Die Historikerin Caroline Arni, Professorin an der Universität Basel, hat eines der zwölf Porträts im Buch „Lauter Frauen“ Anna Göldi gewidmet, der Frau aus dem 18. Jahrhundert, die auf der Suche nach einem Auskommen von Haus zu Haus zog, die in die Zankereien mehrerer Herrschaftsfamilien geriet, und die spätestens als sie wohl von mehr als einem Dienstherren schwanger wurde, der Gunst der Herren entfiel und von ihnen beseitigt werden sollte.
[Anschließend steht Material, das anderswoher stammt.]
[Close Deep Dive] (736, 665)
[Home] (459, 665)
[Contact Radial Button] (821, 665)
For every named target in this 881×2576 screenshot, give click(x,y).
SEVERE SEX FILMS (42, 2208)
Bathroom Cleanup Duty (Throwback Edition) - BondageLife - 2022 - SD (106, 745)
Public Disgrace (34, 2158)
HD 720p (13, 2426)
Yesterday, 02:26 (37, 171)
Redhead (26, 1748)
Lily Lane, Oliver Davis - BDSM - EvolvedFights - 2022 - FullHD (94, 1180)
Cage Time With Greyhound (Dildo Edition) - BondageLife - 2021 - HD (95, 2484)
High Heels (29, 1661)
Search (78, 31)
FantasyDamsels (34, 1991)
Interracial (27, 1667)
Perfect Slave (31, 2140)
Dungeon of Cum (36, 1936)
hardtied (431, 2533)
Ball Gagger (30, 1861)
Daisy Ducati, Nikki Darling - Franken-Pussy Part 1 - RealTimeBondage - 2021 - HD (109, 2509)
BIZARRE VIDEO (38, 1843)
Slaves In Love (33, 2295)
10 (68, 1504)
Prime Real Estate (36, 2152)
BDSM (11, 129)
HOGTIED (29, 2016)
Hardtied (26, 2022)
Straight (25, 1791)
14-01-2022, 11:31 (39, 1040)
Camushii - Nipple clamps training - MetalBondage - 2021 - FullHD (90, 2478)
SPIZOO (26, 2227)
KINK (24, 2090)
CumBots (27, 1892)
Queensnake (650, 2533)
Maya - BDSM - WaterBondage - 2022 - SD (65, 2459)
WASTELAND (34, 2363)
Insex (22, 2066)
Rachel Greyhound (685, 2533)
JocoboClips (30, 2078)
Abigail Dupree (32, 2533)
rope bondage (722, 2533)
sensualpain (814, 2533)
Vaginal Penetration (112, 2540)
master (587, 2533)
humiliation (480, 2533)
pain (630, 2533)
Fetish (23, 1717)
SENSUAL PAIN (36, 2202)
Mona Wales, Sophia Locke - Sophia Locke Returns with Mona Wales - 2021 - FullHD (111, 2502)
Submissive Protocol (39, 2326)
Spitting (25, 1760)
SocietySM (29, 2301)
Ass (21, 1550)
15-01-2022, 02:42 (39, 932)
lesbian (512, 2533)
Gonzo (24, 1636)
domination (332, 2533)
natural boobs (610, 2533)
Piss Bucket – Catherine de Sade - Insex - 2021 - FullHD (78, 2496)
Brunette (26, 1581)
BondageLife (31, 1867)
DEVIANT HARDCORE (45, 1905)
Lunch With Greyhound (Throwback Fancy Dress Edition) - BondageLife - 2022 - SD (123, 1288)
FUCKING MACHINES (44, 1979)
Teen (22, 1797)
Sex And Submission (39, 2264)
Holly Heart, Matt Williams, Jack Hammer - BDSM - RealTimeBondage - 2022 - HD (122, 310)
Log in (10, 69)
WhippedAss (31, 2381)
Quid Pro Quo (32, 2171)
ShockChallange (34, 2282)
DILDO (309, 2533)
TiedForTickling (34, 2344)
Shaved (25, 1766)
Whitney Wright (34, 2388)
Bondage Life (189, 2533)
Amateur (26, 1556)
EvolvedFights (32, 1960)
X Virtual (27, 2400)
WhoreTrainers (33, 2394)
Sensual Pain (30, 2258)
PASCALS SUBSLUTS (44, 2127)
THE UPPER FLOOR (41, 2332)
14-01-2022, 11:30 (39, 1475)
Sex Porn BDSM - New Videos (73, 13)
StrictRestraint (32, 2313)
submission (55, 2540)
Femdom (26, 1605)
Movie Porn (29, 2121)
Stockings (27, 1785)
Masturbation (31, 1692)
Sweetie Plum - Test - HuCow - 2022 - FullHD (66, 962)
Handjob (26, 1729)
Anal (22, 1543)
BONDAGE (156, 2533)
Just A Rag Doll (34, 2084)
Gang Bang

Caroline Arni stellt hier die Frage, die man auf genügend Situationen jenseits des 18. Jahrhunderts übertragen könnte: „Was bedeutet es, dass man Anna Göldi nicht als Hexe verurteilte, aber mit ihr verfuhr, als ob sie eine hätte sein können?“
Die Geschichte der Anna Göldi ist eine Geschichte des Unrechts, eine, in der Ressentiments und üble Nachrede ausreichten, um ein Leben zu beenden, das vor dem Gesetz eigentlich doch geschützt gewesen wäre. Über zwei Jahrhunderte nach ihrer Hinrichtung wurde sie rehabilitiert. Seit 2008, also genau nach 226 Jahren, gilt der Fall in der Schweiz nun offiziell als Justizmord. Der Historikerin Arni geht es in ihren Erzählungen aber nicht nur um das Unrecht. Im Gegenteil. Sie schreibt über ihr Buch und damit über die Leben der von ihr porträtierten Frauen: „Nicht immer sehen Freiheit und Unfreiheit so aus, wie wir sie heute auffassen. Und manchmal geht es um anderes.“
Arni erzählt in ihren Porträts nicht weniger als fünf Jahrhunderte Frauengeschichte, und das so außergewöhnlich poetisch und leichtfüßig, wie es nur selten gelingt. Sie beginnt mit ihrer eigenen Großmutter, die eine symbolträchtige Porzellanmaske in ihrem Haus hängen hatte und erzählt von elf weiteren, überwiegend unbekannten Frauen. Zu den bekannten gehört die Surrealistin Meret Oppenheim, die mit ihrer Pelztasse berühmt wurde, der aber irgendwann auffiel, wie sie von Journalisten immerzu nach möglichen Beziehungen und Verbindungen zu großen Männern befragt wurde. „Niemand fragt mich“, schrieb sie, „nach meinen Beziehungen zur rohen Umbra, zur gebrannten Umbra, zum Ultramarinblau etc.“
Die Geschichten von Caroline Arni berühren das große Ganze, handeln von Arbeit, Revolution und Liebe. Manchmal findet alles zusammen, wie im Lebenslauf von Katharina von Zimmern, geboren 1478. Sie war die letzte Äbtissin eines Nonnenklosters in Zürich, das von der Reformation leer gefegt wurde. Zürich plante die Auflösung der Klöster und der Frieden der Stadt hing gewissermaßen von der Äbtissin ab. Sie entschloss sich zu gehen, räumte ihren Platz und damit auch ihren politischen Einfluss als Stadtherrin von Zürich. Ein Verlust, ein Rückschritt für die Sache der Frau? Nein, so die Erzählung Arnis über sie. Katharina von Zimmern stiftet Frieden, handelt sich von der Stadt einen Lebensunterhalt aus, heiratet und bekommt mit über 47 Jahren zwei Kinder. „Ein Esel und ein Tor, wer die Frauen verleumdet, wo doch keiner weiss, was seine Mutter getan hat“, stand als Deckeninschrift in ihrer Abtei.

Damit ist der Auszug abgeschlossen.